3. Technical Parameters Table
| Process Step | Main Equipment | Function |
|---|---|---|
| Rotor Manufacturing | Magnet Insertion Equipment | Inserting permanent magnets |
| Injection Molding Equipment | Fixing with injection molding | |
| Heating and Curing Equipment | Heating and curing | |
| Dynamic Balancing Equipment | Dynamic balancing | |
| Magnetizing Equipment | Magnetizing | |
| Laser Marking Equipment | Marking production information | |
| Stator Manufacturing | Stamping Equipment | Manufacturing stator cores |
| Winding Insertion Equipment | Inserting windings | |
| Insulation Treatment Equipment | Insulation treatment | |
| Motor Final Assembly | Housing Assembly Equipment | Assembling motor housing |
| Bearing Installation Equipment | Installing bearings | |
| End Cover Installation Equipment | Installing end covers | |
| Terminal Box Installation Equipment | Connecting windings to power supply | |
| EOL Testing Equipment | Final performance testing |
4. Advantages
- High Precision: Achieved through 3D vision-guided robots and high-precision testing equipment to ensure precise assembly of components.
- High Efficiency: The automated production line reduces manual intervention, increasing production efficiency.
- Flexibility: The production line can adapt to the production of various motor models, meeting the needs of different customers.
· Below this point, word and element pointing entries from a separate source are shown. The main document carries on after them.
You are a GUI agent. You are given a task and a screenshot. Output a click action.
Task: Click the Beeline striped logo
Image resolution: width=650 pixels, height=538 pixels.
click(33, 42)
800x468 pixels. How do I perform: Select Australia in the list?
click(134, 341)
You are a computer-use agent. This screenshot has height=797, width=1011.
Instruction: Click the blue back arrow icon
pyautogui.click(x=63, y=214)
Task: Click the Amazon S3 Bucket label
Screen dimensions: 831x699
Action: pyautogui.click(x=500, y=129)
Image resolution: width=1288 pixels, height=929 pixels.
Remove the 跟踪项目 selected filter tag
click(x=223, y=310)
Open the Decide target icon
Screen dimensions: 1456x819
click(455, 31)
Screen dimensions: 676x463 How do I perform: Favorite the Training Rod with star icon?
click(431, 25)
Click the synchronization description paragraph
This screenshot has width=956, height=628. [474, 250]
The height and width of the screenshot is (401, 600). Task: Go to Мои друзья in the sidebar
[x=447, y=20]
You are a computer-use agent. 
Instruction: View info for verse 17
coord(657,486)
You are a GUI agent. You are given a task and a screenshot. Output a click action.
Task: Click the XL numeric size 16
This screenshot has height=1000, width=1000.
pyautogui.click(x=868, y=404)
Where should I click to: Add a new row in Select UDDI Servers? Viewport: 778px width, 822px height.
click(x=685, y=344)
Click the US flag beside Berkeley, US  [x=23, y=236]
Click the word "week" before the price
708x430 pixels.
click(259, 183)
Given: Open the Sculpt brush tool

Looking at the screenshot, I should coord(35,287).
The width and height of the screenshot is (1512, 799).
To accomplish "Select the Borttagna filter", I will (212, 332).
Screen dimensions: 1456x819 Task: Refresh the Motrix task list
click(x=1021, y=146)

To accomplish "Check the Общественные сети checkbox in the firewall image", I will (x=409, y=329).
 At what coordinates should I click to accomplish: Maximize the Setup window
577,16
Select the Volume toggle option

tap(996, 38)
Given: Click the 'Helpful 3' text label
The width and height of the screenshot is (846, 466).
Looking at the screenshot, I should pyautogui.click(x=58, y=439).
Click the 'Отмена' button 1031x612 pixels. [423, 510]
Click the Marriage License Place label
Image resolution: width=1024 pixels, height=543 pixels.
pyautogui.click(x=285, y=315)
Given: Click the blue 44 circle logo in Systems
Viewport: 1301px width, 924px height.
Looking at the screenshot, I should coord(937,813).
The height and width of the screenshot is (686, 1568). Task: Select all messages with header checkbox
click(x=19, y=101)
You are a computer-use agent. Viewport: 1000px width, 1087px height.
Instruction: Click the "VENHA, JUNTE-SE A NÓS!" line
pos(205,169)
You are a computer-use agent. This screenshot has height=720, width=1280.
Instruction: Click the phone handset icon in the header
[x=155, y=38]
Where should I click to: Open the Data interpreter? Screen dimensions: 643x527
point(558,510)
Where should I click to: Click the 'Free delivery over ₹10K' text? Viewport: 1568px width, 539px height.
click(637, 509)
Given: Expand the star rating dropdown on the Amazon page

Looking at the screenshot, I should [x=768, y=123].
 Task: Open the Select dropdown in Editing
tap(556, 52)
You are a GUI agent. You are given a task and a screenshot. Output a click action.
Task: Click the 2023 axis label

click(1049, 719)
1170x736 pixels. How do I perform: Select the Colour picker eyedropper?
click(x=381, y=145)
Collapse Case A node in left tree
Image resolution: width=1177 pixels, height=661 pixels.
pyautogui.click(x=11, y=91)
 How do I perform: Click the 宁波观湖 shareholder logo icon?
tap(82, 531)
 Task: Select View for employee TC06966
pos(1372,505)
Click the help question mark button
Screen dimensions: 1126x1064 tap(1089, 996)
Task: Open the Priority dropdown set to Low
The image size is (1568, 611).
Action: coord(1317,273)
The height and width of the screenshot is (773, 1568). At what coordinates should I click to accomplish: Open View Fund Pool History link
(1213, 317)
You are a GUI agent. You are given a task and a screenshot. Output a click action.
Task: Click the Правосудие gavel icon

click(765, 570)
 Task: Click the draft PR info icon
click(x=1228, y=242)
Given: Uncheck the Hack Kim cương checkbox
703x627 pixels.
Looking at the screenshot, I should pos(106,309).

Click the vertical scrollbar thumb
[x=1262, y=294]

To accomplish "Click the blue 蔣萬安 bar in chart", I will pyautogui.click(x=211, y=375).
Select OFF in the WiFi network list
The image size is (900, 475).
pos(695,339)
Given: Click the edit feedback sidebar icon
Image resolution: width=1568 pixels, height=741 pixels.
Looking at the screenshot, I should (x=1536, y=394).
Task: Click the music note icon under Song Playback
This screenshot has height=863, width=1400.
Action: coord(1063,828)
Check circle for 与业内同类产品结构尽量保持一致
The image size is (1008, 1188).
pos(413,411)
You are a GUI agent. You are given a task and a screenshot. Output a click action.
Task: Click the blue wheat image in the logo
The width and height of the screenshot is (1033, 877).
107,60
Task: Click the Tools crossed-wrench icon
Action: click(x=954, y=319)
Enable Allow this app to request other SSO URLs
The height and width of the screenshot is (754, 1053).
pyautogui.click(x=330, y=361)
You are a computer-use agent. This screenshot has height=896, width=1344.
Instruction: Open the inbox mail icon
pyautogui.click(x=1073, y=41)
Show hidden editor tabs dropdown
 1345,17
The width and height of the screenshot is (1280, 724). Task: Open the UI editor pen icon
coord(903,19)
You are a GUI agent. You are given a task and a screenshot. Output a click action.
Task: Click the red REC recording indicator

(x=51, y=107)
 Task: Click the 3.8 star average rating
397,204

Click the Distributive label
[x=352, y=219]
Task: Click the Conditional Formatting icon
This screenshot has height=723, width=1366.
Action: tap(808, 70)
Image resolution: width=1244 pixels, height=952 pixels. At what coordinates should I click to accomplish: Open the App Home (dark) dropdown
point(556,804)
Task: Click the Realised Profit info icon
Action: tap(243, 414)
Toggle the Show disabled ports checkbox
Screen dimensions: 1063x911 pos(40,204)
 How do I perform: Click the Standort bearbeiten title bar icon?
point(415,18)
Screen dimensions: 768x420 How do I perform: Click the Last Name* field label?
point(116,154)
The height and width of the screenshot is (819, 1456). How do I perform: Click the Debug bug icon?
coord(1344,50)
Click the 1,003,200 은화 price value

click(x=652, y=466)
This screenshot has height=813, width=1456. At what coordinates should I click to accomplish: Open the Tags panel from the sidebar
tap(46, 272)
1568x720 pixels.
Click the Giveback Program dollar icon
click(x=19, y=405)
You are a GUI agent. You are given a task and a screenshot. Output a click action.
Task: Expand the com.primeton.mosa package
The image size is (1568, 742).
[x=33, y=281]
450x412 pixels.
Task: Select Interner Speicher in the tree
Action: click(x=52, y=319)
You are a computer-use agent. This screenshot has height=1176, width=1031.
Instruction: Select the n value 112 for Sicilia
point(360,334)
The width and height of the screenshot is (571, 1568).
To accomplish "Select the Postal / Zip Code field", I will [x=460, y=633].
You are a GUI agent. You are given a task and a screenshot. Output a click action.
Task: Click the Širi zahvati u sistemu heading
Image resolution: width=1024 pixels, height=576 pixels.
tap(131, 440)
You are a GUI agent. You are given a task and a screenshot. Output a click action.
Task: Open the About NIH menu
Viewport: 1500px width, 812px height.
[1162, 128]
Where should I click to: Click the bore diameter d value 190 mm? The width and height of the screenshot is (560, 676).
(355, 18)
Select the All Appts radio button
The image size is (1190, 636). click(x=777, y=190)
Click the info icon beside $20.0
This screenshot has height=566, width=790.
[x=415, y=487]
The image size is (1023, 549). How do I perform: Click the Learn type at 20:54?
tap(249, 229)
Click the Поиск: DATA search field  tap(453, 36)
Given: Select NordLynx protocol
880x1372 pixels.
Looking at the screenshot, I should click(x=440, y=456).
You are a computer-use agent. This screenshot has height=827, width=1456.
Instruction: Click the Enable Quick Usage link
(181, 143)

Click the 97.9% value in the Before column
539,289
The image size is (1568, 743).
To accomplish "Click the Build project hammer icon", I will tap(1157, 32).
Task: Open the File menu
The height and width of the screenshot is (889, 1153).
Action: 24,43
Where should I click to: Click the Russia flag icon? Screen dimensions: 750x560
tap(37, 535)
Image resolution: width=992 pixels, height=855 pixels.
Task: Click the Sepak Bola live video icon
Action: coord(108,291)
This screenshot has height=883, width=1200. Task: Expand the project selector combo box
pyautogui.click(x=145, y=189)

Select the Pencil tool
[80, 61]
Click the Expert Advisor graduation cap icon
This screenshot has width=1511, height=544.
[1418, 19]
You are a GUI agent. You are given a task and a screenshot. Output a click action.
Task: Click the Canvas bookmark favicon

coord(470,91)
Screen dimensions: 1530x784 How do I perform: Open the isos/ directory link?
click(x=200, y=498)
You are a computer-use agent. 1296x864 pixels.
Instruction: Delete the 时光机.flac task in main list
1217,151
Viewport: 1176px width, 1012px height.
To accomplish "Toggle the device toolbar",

- High Quality: Ensured through the EOL testing system, which guarantees that each motor meets performance standards.
5. Application Case
A well-known new energy vehicle manufacturer has adopted an automated process for the rotor assembly line of electric motors, including magnet assembly, injection molding, cleaning, press fitting, dynamic balancing, and EOL testing. This has enabled the co-production of induction motors and permanent magnet synchronous motors, significantly improving production efficiency and product quality.
Through the above processes and equipment, the automated production line for automotive permanent magnet motors can achieve efficient and high-precision production, meeting the demand for high-performance motors in new energy vehicles.